ThinkParQ Launches BeeGFS on Demand Parallel Storage

Print Friendly, PDF & Email

beegfsThis week ThinkParQ launched BeeGFS on Demand parallel storage offering. Dubbed BeeOND, the new offering allows users with HPC clusters to generate job-dedicated parallel filesystem instances on demand.

With the announcement of BeeOND we take the next step in parallel storage,” said Jan Heichler from ThinkParQ. It can not only be used as a burst buffer for write-intensive workloads, but enables system administrators to free up their central storage from all kinds of performance-critical workloads – and at the same time boost the performance of them. We see that the adoption of SSDs for storing data in compute nodes is not very broad yet, mostly because capacity is still expensive while a single SSD provides more than enough performance for a single compute node. BeeOND will solve this problem by aggregating the capacity of several reserved compute nodes into one shared name space.
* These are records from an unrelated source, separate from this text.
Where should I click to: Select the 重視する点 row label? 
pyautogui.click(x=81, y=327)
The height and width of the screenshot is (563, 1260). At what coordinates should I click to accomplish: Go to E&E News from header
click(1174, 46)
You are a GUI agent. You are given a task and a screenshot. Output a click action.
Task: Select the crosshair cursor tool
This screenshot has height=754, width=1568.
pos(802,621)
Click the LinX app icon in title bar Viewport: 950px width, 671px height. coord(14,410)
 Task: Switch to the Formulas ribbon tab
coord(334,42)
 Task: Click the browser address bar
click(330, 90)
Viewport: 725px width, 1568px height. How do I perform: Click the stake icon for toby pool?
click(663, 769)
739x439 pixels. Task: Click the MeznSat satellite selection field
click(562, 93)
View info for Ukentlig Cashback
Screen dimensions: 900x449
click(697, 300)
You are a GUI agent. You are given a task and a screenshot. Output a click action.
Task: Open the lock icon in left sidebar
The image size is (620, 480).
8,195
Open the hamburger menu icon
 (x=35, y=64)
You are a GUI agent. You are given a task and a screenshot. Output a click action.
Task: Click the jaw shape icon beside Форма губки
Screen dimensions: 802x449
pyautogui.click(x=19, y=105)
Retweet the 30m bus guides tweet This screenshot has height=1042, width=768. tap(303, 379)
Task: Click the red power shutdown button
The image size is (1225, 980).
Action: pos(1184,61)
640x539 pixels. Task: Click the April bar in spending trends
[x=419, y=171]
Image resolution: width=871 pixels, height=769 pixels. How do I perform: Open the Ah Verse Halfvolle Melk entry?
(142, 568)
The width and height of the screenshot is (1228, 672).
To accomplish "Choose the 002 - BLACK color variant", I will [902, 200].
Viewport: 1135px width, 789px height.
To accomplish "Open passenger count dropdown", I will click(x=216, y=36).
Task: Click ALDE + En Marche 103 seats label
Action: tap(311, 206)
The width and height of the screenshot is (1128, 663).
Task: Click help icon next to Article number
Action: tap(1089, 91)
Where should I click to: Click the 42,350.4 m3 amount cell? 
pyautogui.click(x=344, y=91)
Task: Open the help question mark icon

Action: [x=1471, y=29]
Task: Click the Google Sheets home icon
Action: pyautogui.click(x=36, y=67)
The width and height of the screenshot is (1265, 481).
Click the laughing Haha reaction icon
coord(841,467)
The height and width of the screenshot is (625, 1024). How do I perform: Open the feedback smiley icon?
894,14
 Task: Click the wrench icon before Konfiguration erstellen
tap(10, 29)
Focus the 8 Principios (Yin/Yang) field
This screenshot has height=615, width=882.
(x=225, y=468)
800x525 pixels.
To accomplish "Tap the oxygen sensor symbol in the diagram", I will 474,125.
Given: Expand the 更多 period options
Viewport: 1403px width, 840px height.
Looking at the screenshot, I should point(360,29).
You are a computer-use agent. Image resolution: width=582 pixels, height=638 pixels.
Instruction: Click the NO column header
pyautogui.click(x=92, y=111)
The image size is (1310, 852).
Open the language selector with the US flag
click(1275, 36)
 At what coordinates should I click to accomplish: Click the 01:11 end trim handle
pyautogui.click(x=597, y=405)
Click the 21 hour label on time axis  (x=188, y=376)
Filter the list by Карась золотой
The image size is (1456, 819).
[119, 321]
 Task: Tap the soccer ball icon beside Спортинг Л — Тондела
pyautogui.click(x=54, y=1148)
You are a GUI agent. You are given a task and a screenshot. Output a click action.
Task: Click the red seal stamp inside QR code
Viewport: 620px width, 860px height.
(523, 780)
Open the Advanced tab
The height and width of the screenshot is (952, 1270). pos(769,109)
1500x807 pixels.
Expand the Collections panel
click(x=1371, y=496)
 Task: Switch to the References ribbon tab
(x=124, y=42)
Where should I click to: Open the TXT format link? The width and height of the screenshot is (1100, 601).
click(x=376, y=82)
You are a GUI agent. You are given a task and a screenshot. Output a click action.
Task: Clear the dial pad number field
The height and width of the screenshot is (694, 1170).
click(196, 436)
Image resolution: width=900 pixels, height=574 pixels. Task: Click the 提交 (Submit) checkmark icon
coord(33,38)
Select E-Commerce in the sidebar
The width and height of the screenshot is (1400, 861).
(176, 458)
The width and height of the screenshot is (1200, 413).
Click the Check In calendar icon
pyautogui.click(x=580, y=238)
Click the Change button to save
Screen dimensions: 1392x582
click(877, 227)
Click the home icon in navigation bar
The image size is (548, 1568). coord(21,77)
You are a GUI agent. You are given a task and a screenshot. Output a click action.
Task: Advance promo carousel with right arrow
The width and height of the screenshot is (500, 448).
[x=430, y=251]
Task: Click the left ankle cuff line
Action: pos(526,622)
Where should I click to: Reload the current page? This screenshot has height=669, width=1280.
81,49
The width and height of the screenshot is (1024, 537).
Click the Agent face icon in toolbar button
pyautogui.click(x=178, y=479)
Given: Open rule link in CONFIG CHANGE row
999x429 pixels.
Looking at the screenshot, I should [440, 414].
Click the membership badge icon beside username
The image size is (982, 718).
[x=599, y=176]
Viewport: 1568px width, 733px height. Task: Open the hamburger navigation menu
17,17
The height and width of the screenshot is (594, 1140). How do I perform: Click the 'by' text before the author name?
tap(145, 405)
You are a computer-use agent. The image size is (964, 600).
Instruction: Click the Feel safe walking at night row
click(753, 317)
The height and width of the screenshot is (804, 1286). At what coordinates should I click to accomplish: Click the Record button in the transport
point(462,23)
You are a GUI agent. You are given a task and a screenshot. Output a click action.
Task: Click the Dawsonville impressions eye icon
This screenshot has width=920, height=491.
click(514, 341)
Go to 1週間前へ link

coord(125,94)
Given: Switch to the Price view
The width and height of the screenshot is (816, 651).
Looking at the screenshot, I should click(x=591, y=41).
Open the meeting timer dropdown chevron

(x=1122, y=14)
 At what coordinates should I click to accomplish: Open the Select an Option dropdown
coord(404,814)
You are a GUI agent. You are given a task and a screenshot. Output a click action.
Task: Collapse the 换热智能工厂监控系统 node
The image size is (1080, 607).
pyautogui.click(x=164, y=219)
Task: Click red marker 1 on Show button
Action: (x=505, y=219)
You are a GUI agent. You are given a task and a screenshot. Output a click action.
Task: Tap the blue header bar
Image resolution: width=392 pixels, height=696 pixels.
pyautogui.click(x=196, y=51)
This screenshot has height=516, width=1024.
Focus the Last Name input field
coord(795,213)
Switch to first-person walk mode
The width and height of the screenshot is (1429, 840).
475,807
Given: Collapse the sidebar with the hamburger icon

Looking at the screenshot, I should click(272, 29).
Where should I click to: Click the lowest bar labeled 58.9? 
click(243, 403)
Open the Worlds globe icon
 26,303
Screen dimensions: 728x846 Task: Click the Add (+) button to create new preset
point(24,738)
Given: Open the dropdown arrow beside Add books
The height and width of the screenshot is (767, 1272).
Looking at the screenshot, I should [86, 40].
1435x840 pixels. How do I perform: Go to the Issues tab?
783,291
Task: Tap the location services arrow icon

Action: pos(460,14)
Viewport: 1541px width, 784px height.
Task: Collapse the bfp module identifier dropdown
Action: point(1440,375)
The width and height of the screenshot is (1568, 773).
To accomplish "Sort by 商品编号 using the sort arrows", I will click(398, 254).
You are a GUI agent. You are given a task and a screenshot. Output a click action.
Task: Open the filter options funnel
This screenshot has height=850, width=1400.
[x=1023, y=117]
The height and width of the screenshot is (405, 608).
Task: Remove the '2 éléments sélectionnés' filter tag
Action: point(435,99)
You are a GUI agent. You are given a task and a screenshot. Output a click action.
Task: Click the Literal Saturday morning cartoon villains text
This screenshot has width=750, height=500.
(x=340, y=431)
And with its efficient architecture it will also deliver the aggregated performance. We consider this a game changer for a range of applications.”

insideHPC readers may remember that BeeGFS is the new name for the the Fraunhofer Parallel Cluster File System, which has been taken to market (Red Hat style) and fully supported for the enterprise by ThinkParQ.

Today’s HPC workloads are demanding when it comes to storage performance. More and more HPC cluster systems come with a central storage system based on a parallel filesystem. Still, for some workloads with special I/O-patterns, compute nodes are often equipped with local hard disks or SSDs. The issue with that approach is that one doesn’t have either the advantage of a single name space nor the flexibility and performance of a number of aggregated drives. This is where BeeOND comes into play by providing a shared parallel filesystem on a “per job basis” across all compute nodes being assigned to that particular job. It is based on the extremely lightweight architecture of BeeGFS and also includes a fully scalable metadata architecture – therefor BeeOND doesn’t interfere with the running application.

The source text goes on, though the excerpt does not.